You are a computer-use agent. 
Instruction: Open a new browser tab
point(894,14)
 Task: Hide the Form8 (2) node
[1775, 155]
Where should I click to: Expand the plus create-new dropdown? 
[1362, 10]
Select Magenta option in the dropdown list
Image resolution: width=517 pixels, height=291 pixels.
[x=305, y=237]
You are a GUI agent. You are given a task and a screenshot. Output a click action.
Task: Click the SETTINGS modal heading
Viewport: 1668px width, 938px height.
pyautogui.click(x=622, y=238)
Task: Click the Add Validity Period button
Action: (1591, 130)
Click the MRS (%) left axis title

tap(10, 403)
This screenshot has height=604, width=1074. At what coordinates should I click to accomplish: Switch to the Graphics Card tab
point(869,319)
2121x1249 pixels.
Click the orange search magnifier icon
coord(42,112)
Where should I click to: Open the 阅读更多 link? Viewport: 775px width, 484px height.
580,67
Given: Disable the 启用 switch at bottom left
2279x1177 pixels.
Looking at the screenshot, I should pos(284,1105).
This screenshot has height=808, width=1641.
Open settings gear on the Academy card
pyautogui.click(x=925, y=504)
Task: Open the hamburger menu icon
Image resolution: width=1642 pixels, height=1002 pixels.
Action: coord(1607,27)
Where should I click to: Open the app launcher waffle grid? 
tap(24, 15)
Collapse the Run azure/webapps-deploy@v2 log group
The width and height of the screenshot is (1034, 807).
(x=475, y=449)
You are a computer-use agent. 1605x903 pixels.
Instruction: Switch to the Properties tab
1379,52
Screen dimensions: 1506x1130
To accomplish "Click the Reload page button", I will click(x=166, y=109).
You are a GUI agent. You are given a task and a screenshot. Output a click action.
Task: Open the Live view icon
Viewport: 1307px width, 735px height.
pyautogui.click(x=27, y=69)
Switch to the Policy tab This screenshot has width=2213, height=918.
────────────────────────────────────────
AIM OF THE TASK: Would you return each line of the material above, unchanged, from the first one through the line where "Task: Click the SETTINGS modal heading" appears?

WORKED SOLUTION:
You are a computer-use agent. 
Instruction: Open a new browser tab
point(894,14)
 Task: Hide the Form8 (2) node
[1775, 155]
Where should I click to: Expand the plus create-new dropdown? 
[1362, 10]
Select Magenta option in the dropdown list
Image resolution: width=517 pixels, height=291 pixels.
[x=305, y=237]
You are a GUI agent. You are given a task and a screenshot. Output a click action.
Task: Click the SETTINGS modal heading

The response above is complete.